TASK STATEMENT » Across the material below, say how many lines contain the string "agent", and add no other words.

DATA IN THIS EXERCISE »
┌──

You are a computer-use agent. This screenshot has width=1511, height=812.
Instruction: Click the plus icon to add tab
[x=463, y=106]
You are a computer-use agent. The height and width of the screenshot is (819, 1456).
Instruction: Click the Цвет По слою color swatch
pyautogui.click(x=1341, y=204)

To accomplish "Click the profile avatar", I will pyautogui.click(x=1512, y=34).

└──
┌──

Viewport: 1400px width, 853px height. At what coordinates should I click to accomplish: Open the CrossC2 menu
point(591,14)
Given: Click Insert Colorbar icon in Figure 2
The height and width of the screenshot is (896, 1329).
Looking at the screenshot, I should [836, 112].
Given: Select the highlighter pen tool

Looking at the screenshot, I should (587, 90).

└──
┌──

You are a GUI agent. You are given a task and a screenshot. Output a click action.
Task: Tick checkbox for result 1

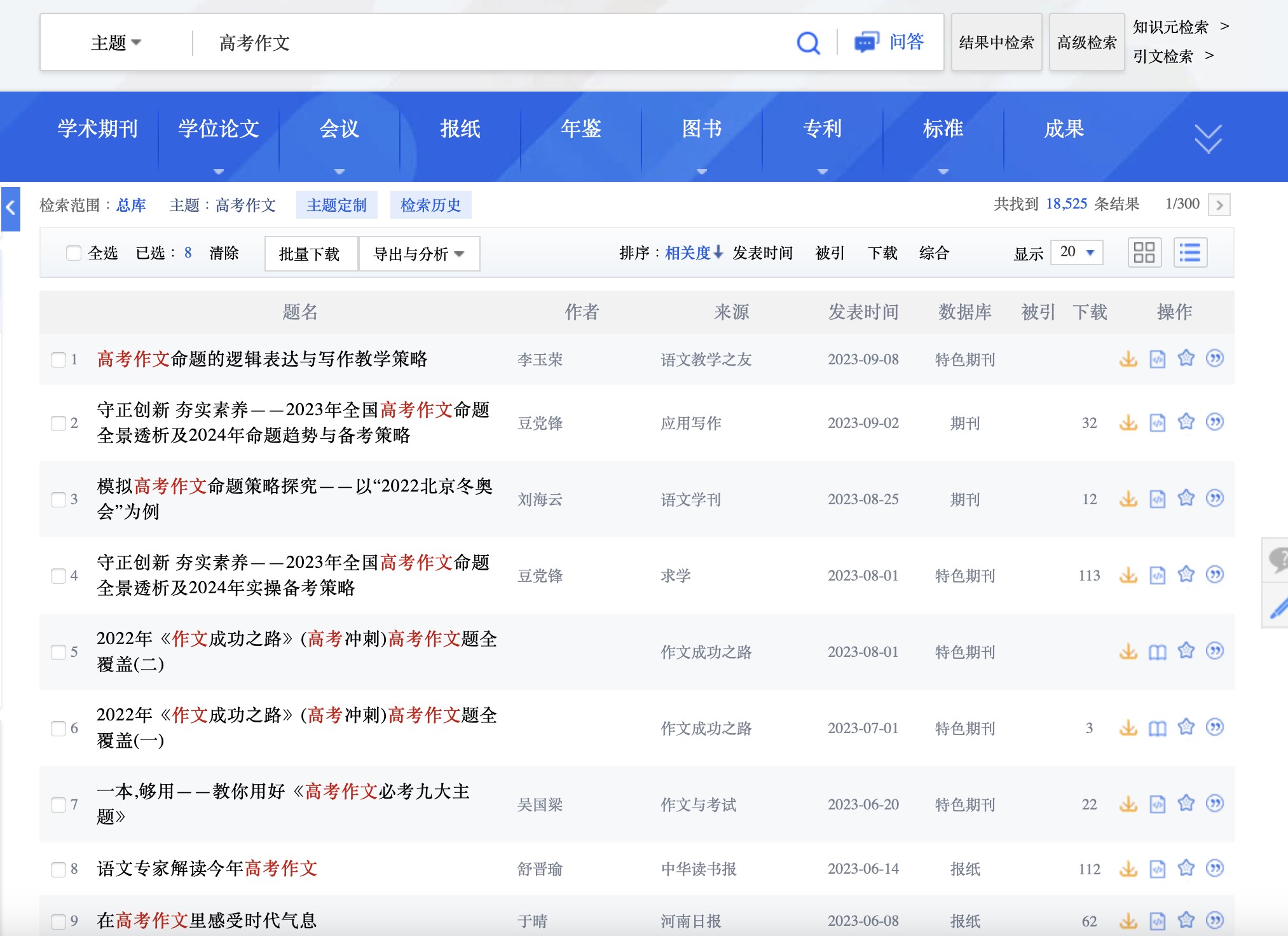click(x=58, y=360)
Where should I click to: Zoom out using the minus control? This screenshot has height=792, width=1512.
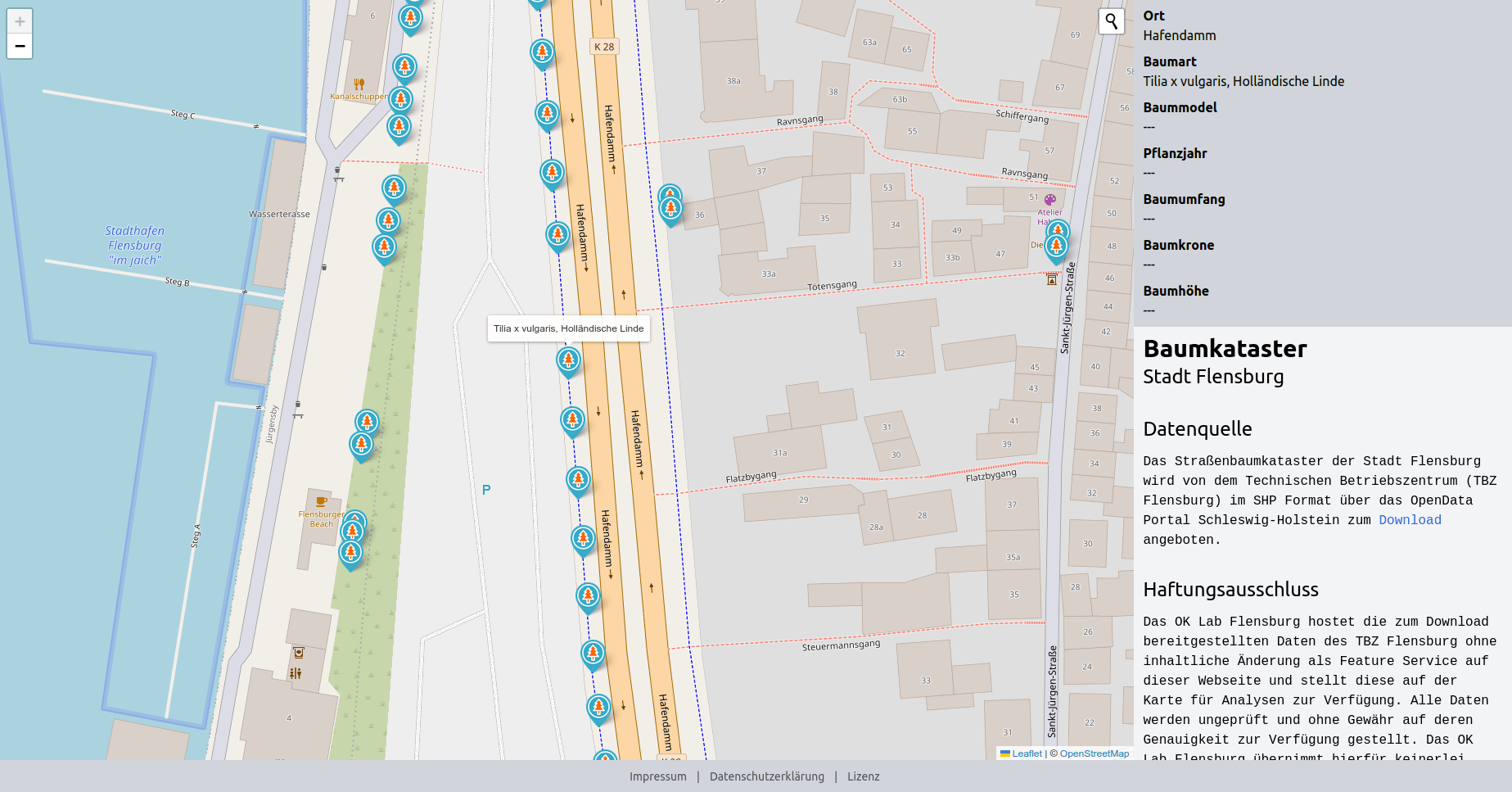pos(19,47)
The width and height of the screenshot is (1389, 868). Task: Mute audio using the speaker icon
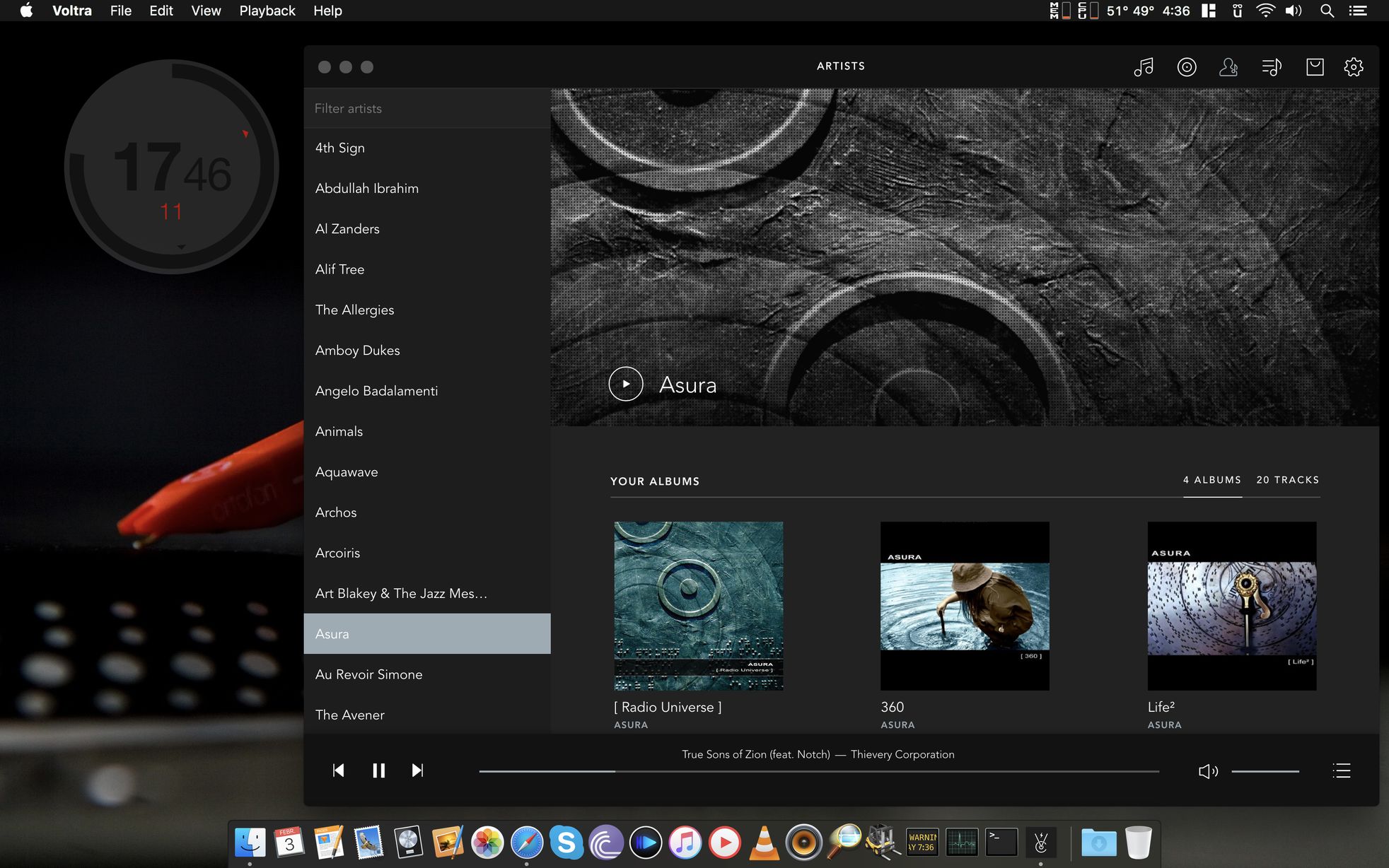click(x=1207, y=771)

└──

ANSWER TO THIS EXERCISE » 3